Problem to work on — Each line of the records below that holds "page" should be returned.

○ ○ ○

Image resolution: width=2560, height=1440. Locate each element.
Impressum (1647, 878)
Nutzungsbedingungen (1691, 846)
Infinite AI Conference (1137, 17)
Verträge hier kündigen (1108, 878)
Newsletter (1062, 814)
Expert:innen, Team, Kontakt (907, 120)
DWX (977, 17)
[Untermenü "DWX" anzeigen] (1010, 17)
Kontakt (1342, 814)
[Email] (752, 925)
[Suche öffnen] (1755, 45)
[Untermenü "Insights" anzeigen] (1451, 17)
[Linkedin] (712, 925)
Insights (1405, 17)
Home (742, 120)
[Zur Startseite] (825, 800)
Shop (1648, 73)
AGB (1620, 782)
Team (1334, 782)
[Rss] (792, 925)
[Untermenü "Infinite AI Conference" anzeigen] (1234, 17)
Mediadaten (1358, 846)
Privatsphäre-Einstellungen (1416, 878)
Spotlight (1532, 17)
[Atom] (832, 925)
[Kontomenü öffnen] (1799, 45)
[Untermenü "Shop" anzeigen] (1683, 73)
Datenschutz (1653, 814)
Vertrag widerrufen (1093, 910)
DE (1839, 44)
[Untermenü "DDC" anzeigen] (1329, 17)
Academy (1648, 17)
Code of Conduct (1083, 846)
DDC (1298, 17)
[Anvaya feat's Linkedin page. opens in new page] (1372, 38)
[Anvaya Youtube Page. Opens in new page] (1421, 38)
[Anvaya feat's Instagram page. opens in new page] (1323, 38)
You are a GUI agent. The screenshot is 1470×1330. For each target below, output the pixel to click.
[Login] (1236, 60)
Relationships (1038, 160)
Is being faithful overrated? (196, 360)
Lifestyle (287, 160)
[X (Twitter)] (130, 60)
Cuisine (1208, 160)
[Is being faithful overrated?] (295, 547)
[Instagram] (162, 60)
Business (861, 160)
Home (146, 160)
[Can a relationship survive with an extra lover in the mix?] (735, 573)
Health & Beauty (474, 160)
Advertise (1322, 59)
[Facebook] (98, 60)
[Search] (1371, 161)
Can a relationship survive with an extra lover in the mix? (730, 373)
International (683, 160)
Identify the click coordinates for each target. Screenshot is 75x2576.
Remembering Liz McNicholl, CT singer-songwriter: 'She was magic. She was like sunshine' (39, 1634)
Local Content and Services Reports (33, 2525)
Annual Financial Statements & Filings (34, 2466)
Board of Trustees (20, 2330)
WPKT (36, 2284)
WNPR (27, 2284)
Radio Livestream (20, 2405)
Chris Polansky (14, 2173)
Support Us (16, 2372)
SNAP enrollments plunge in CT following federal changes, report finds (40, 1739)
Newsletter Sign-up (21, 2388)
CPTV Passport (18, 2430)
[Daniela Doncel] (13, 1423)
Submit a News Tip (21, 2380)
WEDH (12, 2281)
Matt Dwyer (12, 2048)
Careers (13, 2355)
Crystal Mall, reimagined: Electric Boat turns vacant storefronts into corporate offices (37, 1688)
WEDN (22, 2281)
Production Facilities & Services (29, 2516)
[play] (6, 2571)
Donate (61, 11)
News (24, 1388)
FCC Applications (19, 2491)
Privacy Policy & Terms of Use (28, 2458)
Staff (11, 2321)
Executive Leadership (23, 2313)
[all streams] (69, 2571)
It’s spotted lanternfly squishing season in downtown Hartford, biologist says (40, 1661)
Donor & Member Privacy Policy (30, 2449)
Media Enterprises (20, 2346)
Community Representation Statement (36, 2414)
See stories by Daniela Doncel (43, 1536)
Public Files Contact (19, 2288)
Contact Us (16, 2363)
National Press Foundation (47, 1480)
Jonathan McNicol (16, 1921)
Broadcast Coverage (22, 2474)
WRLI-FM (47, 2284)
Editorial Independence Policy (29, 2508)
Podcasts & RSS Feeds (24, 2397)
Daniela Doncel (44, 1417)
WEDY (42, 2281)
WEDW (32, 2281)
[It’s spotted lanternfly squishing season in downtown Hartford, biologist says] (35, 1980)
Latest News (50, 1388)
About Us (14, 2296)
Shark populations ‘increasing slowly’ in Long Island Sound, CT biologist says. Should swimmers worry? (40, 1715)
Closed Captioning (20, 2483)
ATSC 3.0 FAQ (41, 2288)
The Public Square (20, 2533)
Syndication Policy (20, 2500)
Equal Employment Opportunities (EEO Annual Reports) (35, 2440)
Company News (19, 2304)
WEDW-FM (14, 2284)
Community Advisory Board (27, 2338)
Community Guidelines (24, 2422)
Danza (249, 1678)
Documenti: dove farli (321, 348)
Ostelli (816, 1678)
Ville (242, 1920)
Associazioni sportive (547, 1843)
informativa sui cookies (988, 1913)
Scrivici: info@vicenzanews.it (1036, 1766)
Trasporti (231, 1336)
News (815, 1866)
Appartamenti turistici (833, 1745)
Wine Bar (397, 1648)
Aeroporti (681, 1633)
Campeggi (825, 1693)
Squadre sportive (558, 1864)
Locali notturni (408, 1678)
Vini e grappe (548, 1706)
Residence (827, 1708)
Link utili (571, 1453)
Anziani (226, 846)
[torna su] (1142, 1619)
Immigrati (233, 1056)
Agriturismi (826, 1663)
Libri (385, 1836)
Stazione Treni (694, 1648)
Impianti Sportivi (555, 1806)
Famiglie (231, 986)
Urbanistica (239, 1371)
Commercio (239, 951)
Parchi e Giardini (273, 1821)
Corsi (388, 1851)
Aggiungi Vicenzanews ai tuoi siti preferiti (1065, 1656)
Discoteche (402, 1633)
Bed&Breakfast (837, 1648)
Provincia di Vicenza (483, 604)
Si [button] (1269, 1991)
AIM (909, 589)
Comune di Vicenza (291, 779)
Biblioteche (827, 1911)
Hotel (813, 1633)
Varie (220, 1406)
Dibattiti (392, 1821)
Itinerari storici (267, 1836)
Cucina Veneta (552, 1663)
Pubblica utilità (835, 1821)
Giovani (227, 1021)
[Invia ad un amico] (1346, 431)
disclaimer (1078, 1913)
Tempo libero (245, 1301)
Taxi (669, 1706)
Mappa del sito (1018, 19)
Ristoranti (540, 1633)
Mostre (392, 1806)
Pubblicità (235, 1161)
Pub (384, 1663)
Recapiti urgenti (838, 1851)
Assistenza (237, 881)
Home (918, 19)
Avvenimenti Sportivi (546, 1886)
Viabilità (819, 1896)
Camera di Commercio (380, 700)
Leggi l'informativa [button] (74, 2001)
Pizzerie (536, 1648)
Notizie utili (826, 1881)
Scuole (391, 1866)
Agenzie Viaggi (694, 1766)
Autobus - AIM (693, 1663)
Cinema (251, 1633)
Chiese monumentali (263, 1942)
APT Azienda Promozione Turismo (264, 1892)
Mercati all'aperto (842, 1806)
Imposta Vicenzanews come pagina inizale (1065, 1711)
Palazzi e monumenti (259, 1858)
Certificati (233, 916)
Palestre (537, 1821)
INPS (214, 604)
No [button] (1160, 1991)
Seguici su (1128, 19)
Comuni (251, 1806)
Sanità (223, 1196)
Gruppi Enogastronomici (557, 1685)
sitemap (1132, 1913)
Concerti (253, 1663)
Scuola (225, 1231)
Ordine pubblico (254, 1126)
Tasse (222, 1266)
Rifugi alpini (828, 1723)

○ ○ ○

Answer box —
[Anvaya feat's Linkedin page. opens in new page] (1372, 38)
[Anvaya Youtube Page. Opens in new page] (1421, 38)
[Anvaya feat's Instagram page. opens in new page] (1323, 38)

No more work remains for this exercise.